For astronomers, it’s like walking along the road and seeing a rock suddenly turn from brown to red and then back to brown a few minutes later. Nothing in your experience, or what is known in science, would provide an explanation for why that happened, Schaefer said.

In the same way, a star of this type can’t be doing what it’s doing.

“It might be the tip of the iceberg of some wacko new theory no one has thought of before,” Schaefer said. Or, he said, it could be something that is explained by some new discovery.

Boyajian decided to try to capture the next “dip” in brightness and run a spectrum study on the star to try to determine if dust, gas or another cosmic body could account for the changes.

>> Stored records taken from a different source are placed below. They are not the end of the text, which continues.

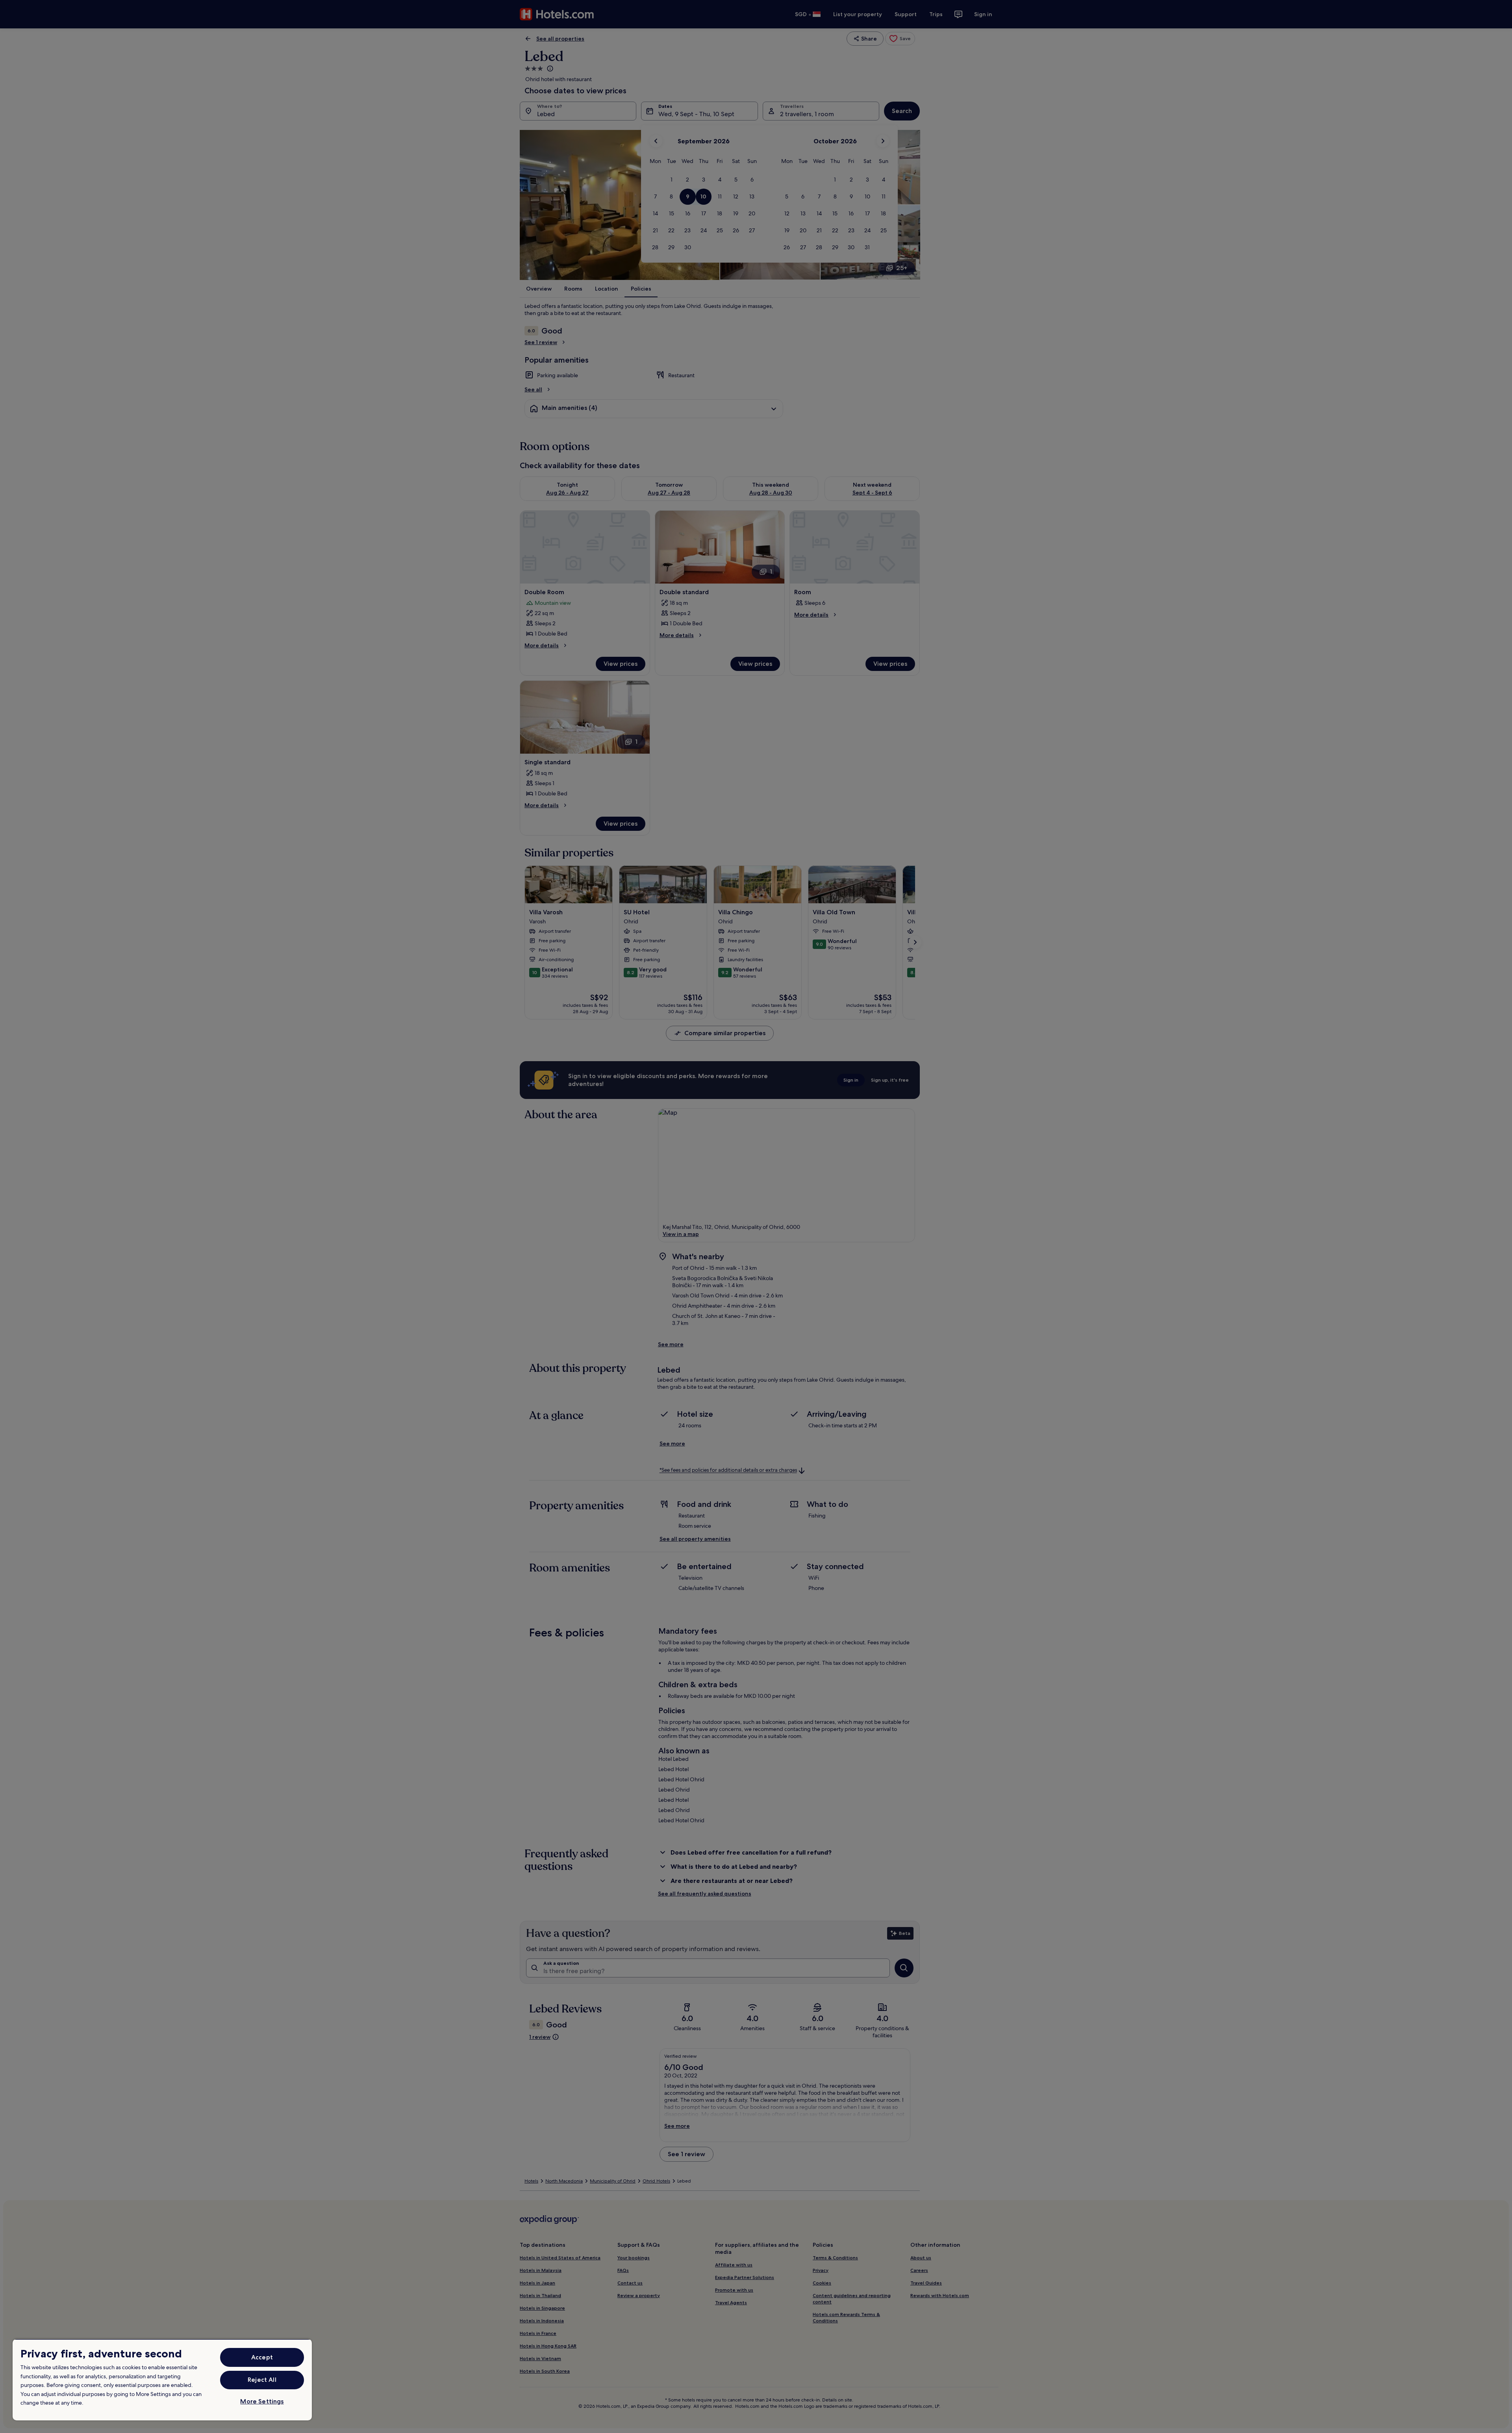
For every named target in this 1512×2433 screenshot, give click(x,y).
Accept (262, 2357)
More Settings (262, 2401)
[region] (162, 2379)
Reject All (262, 2379)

However, getting dedicated telescope time is expensive, so Boyajian turned to the type of crowdsourcing that helped finance the discovery of the star’s strange ways in the first place: Boyajian set up a Kickstarter campaign.

About 1,700 people pledged more than $107,000, which should be enough to pay for a year and a half of telescope time.

“This is a whole new mode for funding science,” Schaefer said. It fits within the ways regular people around the world are helping discover new things in space through groups like Planet Hunters or SETI at Home by combing through information and reporting back to science groups. It’s something he, his family and even his mom participate in, from looking for new planets to trying to find signals from space.

“My mom is out there looking for alien life-forms,” he said, referring to the SETI at Home program. “If my mom can do it, you can do it.”